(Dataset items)
╭──
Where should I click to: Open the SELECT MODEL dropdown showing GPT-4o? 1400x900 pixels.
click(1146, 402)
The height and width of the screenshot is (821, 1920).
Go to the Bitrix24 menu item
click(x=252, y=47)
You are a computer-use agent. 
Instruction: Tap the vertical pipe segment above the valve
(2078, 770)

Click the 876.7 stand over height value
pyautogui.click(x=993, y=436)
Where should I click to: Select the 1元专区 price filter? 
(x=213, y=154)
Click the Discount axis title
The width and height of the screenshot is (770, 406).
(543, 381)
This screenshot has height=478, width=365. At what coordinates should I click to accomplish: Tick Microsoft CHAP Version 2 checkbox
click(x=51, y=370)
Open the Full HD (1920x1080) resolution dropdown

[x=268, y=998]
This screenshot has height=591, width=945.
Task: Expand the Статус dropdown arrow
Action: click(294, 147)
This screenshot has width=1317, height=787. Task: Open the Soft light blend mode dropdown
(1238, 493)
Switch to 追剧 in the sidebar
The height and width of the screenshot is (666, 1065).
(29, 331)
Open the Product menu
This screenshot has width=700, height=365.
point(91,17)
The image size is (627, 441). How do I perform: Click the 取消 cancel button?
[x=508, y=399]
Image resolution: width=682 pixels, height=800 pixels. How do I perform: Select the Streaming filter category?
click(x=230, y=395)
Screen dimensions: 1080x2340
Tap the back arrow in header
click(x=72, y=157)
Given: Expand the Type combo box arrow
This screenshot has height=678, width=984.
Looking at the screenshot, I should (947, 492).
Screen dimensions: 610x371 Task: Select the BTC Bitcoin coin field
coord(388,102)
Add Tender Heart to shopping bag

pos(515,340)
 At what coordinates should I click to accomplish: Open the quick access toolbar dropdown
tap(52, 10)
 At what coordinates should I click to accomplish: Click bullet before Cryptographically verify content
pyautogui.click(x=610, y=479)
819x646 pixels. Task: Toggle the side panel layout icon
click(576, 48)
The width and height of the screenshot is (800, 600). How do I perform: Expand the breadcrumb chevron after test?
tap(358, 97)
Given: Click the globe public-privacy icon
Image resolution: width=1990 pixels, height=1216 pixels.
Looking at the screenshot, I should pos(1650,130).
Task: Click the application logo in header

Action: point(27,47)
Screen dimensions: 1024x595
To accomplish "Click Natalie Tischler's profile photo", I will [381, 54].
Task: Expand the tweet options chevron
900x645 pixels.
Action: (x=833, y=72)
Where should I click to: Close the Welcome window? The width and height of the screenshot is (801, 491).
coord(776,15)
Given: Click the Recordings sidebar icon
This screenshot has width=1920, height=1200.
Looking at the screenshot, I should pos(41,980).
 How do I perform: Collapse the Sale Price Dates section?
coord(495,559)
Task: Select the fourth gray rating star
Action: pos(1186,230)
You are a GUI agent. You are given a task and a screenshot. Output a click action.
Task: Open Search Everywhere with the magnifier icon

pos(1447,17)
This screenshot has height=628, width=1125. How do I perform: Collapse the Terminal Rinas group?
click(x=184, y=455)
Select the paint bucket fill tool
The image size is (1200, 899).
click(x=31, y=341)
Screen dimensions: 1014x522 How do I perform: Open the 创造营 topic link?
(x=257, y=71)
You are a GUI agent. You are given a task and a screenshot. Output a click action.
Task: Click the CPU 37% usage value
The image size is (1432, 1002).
╰──
- **WHAT YOU SHOULD DO**
Your task is to retype all of the lines above exactly.

- **EXERCISE OUTPUT**
Where should I click to: Open the SELECT MODEL dropdown showing GPT-4o? 1400x900 pixels.
click(1146, 402)
The height and width of the screenshot is (821, 1920).
Go to the Bitrix24 menu item
click(x=252, y=47)
You are a computer-use agent. 
Instruction: Tap the vertical pipe segment above the valve
(2078, 770)

Click the 876.7 stand over height value
pyautogui.click(x=993, y=436)
Where should I click to: Select the 1元专区 price filter? 
(x=213, y=154)
Click the Discount axis title
The width and height of the screenshot is (770, 406).
(543, 381)
This screenshot has height=478, width=365. At what coordinates should I click to accomplish: Tick Microsoft CHAP Version 2 checkbox
click(x=51, y=370)
Open the Full HD (1920x1080) resolution dropdown

[x=268, y=998]
This screenshot has height=591, width=945.
Task: Expand the Статус dropdown arrow
Action: click(294, 147)
This screenshot has width=1317, height=787. Task: Open the Soft light blend mode dropdown
(1238, 493)
Switch to 追剧 in the sidebar
The height and width of the screenshot is (666, 1065).
(29, 331)
Open the Product menu
This screenshot has width=700, height=365.
point(91,17)
The image size is (627, 441). How do I perform: Click the 取消 cancel button?
[x=508, y=399]
Image resolution: width=682 pixels, height=800 pixels. How do I perform: Select the Streaming filter category?
click(x=230, y=395)
Screen dimensions: 1080x2340
Tap the back arrow in header
click(x=72, y=157)
Given: Expand the Type combo box arrow
This screenshot has height=678, width=984.
Looking at the screenshot, I should (947, 492).
Screen dimensions: 610x371 Task: Select the BTC Bitcoin coin field
coord(388,102)
Add Tender Heart to shopping bag

pos(515,340)
 At what coordinates should I click to accomplish: Open the quick access toolbar dropdown
tap(52, 10)
 At what coordinates should I click to accomplish: Click bullet before Cryptographically verify content
pyautogui.click(x=610, y=479)
819x646 pixels. Task: Toggle the side panel layout icon
click(576, 48)
The width and height of the screenshot is (800, 600). How do I perform: Expand the breadcrumb chevron after test?
tap(358, 97)
Given: Click the globe public-privacy icon
Image resolution: width=1990 pixels, height=1216 pixels.
Looking at the screenshot, I should pos(1650,130).
Task: Click the application logo in header

Action: point(27,47)
Screen dimensions: 1024x595
To accomplish "Click Natalie Tischler's profile photo", I will [381, 54].
Task: Expand the tweet options chevron
900x645 pixels.
Action: (x=833, y=72)
Where should I click to: Close the Welcome window? The width and height of the screenshot is (801, 491).
coord(776,15)
Given: Click the Recordings sidebar icon
This screenshot has width=1920, height=1200.
Looking at the screenshot, I should pos(41,980).
 How do I perform: Collapse the Sale Price Dates section?
coord(495,559)
Task: Select the fourth gray rating star
Action: pos(1186,230)
You are a GUI agent. You are given a task and a screenshot. Output a click action.
Task: Open Search Everywhere with the magnifier icon

pos(1447,17)
This screenshot has height=628, width=1125. How do I perform: Collapse the Terminal Rinas group?
click(x=184, y=455)
Select the paint bucket fill tool
The image size is (1200, 899).
click(x=31, y=341)
Screen dimensions: 1014x522 How do I perform: Open the 创造营 topic link?
(x=257, y=71)
You are a GUI agent. You are given a task and a screenshot. Output a click action.
Task: Click the CPU 37% usage value
The image size is (1432, 1002).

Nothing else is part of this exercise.